Auprès du magazine Forbes, elle cite volontiers Roxane Gay et assume l'intitulé de "mauvaise féministe", sachant le sens que lui accorde l'autrice : être une mauvaise féministe, c'est aussi (et surtout) être féministe. Pour Forbes d'ailleurs, la mannequin à travers ce podcast promet "de plonger parfois plus profondément dans les complexités de ce que signifie le fait d'être féministe dans la société moderne". Cela semble prometteur.
Et alors que Roxane Gay parle des "bitches" ou des "biatches" des clips de rap, l'influenceuse quant à elle promeut la "bitch era", "l'ère de la salope". Par cela, elle entend moins une attitude, qu'une émotion : la colère. Ayant réagi au film polémique Blonde, l'accusant de "fétichiser la douleur féminine" à travers sa relecture de Marilyn Monroe, la mannequin avait incité ses fans à s'indigner.
"Vous savez ce qui est difficile à fétichiser ? La colère. Alors, j'ai une proposition. Je pense que nous devons toutes être un peu plus énervées.
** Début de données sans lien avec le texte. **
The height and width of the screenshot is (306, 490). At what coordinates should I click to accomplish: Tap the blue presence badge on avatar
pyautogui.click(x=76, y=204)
Je pense que nous devrions toutes entrer dans une bitch era". Par "bitch", EmRata entendait plus ou moins "badass" : une dure à cuire, une battante.
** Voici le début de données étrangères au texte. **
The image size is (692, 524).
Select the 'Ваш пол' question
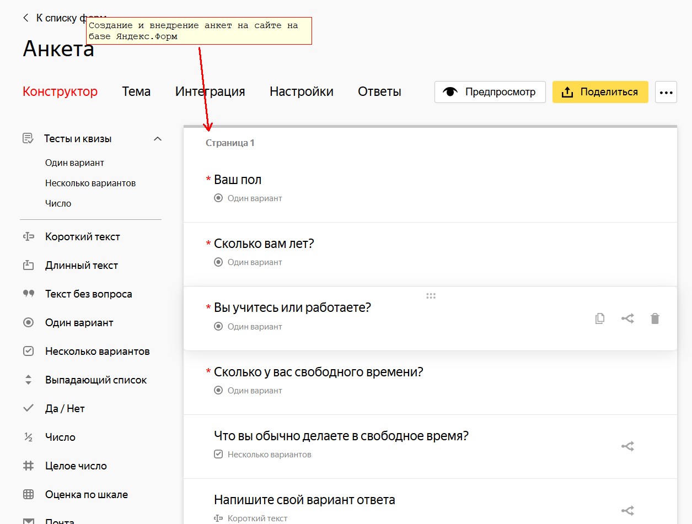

Ce terme-là renvoie à tout un pan du pop féminisme : la mise en avant d'icônes qui se jouent de leur sexualité comme d'un pouvoir révolutionnaire. Une manière de réagir à la domination masculine en faisant de son corps un instrument du combat pour l'égalité. On pense à des chanteuses comme Cardi B ou Megan Thee Stallion, qui justement opèrent dans le rap et renversent l'insulte de "bitch" pour en faire une fierté. Une façon de réagir au "slut shaming", cette stigmatisation des femmes par rapport à leur attitude et leur sexualité.
Malgré son phrasé moins punchy qu'une Cardi B, "EmRata" se rapproche-t-elle de cette tendance-là ? Plutôt, à en croire ses discours sur l'émancipation des femmes. Plus encore, la mannequin appuie cette conviction avec son livre paru en janvier 2022, intitulé à juste titre My Body : Mon Corps. Il semblerait que l'autrice désirerait se réapproprier ce corps si souvent réduit aux simples fantasmes de ces messieurs. Aujourd'hui, elle n'hésite pas à déconstruire son rapport aux hommes, valorisant son envie d'autonomie et d'épanouissement.
Depuis la publication de son livre, l'opinion envisage peut-être davantage Emily Ratajkowski comme une éventuelle "rôle-modèle", consciente de ses privilèges, mais soucieuse de profiter de sa surmédiatisation à des fins positives. Et dans une ère où il semble toujours très facile de parler de "mauvaises féministes" comme on parlerait de "mauvaises victimes", les introspections féministes, justement, ne sont pas rares. Preuve en est, le soutien, bien que tardif, exprimé par 130 collectifs et militantes féministes envers Amber Heard suite à son procès contre Johnny Depp.
Cet appel à reconsidérer la sororité et interroger ce qui fait du mal aux femmes - et aussi, entre femmes - permettra-t-il la réhabilitation d'une figure clivante comme celle d'EmRata ? Wait and see.